Who shares the equal reputation with Confucius?
The doctrine of Confucius and Mencius is one of famous Chinese traditional cultures spreading all over the world now. Confucius and Mencius were both two masters on Confucianism.
Mencius (former 372 – former 289), whose hometown was in the State of Zou, (Now forming the territory of Zoucheng, Shandong province), also known by his original name Ke. He is a great thinker and educator in ancient China’s Warring States period, and one of the famous representative on Confucianism.
Mencius father was dead when he was three. Then Mencius and his mother were together alone in difficulties. After Mencius grew up to be a teenager, he was attracted by Confucianism. So he decided to leave his mother and went to Lu state, which was Confucius hometown to learn more about Confucianism. He took the student of Zisi who was one of the grandson of Confucius as him teacher to learn Confucianism. After a long time study, Mencius regarded the Confucius as the greatest man of the human being. Then he devoted his whole life to develop the Confucianism.
Mencius carried on the Confucianism and developed it a lot. But compared to Confucius, his doctrines are more extreme.
孟母三迁“Mencius’s mother, three moves
Mencius was very naughty in his childhood, and he was good at imitating. First time, his mom and he lived in near a cemetery.
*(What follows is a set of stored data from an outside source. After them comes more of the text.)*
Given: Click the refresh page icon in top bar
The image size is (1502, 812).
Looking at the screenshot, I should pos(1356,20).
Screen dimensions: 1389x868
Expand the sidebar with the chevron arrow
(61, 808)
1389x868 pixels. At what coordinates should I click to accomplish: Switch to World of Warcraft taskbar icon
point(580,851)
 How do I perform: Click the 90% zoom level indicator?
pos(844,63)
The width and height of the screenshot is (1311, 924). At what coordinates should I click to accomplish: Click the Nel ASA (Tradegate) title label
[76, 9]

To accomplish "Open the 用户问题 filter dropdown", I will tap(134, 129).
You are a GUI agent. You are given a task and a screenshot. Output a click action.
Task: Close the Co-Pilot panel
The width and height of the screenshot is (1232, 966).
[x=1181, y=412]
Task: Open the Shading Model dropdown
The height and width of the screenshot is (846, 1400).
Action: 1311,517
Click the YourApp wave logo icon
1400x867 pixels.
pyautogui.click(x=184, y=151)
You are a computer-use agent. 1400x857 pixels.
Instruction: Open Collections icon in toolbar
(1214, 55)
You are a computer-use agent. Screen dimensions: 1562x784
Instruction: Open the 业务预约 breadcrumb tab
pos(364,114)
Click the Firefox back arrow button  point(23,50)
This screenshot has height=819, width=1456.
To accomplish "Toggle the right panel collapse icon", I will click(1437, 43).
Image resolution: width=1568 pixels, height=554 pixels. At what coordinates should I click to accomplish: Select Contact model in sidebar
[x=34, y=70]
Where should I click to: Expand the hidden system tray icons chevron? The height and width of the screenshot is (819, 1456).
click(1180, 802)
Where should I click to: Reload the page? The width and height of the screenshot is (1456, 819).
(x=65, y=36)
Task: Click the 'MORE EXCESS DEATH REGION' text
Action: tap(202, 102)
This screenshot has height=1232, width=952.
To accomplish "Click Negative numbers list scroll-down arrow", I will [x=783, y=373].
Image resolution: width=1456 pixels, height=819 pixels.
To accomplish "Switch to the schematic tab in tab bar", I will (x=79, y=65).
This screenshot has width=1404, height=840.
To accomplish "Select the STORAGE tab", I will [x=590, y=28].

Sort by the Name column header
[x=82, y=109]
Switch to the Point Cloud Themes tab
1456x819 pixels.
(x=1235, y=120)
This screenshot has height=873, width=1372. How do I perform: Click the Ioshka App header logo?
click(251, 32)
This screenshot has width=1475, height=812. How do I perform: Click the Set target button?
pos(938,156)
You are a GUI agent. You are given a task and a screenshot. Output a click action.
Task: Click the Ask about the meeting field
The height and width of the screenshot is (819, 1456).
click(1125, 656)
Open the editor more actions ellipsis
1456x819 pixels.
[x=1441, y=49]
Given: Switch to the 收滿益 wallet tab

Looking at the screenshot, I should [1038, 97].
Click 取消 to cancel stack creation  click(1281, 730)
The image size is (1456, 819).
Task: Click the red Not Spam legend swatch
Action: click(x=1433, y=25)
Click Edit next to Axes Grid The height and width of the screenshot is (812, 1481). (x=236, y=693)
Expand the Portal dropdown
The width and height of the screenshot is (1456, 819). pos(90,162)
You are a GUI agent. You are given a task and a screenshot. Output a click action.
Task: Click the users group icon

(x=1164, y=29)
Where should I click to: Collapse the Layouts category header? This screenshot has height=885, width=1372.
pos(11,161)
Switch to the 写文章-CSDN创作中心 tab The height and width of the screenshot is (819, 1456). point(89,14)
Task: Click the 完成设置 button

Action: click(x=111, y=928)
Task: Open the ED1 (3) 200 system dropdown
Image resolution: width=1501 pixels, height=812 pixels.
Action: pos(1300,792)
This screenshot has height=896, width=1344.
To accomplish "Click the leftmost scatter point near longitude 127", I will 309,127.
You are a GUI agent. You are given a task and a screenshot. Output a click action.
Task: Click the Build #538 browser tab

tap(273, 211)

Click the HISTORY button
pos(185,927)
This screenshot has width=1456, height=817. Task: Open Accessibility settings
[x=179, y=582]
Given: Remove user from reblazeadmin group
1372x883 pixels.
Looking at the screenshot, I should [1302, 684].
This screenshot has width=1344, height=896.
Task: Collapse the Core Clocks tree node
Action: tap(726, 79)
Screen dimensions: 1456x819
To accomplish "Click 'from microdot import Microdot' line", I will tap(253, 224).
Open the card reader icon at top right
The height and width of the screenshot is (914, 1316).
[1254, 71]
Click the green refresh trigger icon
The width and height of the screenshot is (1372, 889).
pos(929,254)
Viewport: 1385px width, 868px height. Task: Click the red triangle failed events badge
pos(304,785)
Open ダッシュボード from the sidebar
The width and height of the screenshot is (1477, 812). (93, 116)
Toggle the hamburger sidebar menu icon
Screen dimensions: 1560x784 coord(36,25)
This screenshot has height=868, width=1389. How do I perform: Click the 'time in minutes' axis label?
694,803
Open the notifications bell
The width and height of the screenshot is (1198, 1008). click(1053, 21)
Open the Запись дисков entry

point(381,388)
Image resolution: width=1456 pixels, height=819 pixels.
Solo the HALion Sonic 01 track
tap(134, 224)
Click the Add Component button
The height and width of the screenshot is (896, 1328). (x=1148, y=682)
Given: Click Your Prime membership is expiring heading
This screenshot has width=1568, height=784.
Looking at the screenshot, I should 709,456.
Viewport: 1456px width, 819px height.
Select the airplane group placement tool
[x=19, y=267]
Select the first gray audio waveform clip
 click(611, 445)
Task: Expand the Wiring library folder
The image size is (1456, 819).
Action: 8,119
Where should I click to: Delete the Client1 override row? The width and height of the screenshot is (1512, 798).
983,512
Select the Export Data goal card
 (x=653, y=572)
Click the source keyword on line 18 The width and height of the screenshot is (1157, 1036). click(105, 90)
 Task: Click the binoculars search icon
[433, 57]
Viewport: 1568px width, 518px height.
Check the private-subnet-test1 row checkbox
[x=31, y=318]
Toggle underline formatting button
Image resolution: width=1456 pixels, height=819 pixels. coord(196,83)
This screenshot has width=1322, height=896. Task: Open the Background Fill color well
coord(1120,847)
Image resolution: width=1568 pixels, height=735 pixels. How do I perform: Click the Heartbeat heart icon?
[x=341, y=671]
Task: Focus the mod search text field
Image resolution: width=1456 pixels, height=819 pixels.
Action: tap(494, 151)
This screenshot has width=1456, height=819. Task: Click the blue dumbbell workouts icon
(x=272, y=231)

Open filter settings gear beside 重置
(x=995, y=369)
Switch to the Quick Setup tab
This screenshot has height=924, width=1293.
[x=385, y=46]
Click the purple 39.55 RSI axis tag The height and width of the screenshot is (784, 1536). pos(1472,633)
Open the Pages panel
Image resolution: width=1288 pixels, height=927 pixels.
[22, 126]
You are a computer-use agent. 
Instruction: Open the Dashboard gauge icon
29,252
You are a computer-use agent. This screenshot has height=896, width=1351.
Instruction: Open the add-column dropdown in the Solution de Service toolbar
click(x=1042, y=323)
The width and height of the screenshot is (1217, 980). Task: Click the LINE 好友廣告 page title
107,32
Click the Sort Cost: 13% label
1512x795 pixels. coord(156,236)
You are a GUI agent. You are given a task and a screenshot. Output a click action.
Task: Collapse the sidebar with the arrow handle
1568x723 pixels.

Mencius often imitated the rites which he saw in funeral processions or burial services for amusement. Therefore the mother decided to move to the next house where was near a market in the town. But his mom found him beginning to imitate the shouting of merchants. Thinking of this environment was not good for son’s study, Mencius’s mother decided to move again. Then, they moved house cloth to school. Affected by the scholars and students, Mencius began to study. At last, his mother decided to remain. This is the story of孟母三迁 (mèng mǔ sān qiān), One of the most famous traditional Chinese idiom, which literal meaning is “Mencius’s mother, three moves”).
Famous saying from Mencius
Lǎo wú lǎo, yǐ jí rén zhī lǎo; yòu wú yòu, yǐ jí rén zhī yòu.
老 吾 老，以及 人 之 老；幼 吾 幼，以 及 人 之 幼。
Respect your own elders and extend such respect to those of others; cherish your own young and extend such cherish to those of others.
Dé dào zhě duō zhù, shī dào zhě guǎ zhù.
得 道 者 多 助， 失 道 者 寡 助。
A just cause enjoys abundant support while an unjust cause finds little help.
Tiān shí bùrú dìlì, dìlì bùrú rén hé.
天 时 不如 地利，地利 不如 人和。
The favorable opportunity does not help as much as the favorable terrain; the favorable terrain does not help as much as the group morale.
Shēng yú yōuhuàn ér sǐ yú ānlè.
生 于 忧患 而 死 于 安乐。
(A state) survives adversity and perishes amid leisure.
Fùguì bùnéng yín, pínjiàn bùnéng yí, wēiwǔ bùnéng qū, cǐ zhī wèi dàzhàngfū.
富 贵 不能 淫， 贫贱 不能 移，威武 不能 屈，此 之 谓 大丈夫。
No riches or honors may induce him to corrupt; no poverty or lowliness may cause him to waver; no might or force may compel him to submit. Such would be what we call a great man.
Mín wéi guì, shèjì cì zhī, jūn wéi qīng.
民 为 贵， 社稷 次 之， 君 为 轻。
To a state, the people are the most important thing. The state comes second. The ruler is the least important.”